WHAT THE EXERCISE ASKS => Find the string "Image" in the entries and copy each line that has it.

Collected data
__________________________________________________

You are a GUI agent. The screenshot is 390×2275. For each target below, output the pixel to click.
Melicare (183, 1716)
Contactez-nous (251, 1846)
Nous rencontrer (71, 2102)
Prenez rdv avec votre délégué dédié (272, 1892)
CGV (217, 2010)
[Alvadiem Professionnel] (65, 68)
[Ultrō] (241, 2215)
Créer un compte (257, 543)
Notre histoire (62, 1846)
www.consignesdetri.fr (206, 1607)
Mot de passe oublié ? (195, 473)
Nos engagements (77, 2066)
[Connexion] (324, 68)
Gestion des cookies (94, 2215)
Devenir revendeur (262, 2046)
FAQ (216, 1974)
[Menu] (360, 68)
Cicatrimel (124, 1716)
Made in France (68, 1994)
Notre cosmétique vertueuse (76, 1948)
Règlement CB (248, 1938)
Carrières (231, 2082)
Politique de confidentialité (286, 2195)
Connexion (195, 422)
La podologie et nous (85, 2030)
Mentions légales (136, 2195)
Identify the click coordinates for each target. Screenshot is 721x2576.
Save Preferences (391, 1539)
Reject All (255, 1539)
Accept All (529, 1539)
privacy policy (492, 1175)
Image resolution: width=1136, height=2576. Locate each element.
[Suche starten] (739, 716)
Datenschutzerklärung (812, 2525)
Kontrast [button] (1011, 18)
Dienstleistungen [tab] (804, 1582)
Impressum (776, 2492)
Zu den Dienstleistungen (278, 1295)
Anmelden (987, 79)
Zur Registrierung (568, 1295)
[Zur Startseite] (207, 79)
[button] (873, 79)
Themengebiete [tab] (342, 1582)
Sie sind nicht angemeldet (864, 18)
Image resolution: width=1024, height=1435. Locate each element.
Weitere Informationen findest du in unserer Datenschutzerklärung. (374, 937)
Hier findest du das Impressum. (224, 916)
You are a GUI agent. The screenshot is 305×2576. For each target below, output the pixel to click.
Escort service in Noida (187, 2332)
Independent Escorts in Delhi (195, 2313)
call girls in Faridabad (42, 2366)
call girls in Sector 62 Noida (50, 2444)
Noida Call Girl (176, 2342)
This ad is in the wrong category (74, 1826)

__________________________________________________

RESULT OF THE TASK =>
Image resolution: width=1136, height=2576. Locate each element.
Image resolution: width=1024, height=1435. Locate each element.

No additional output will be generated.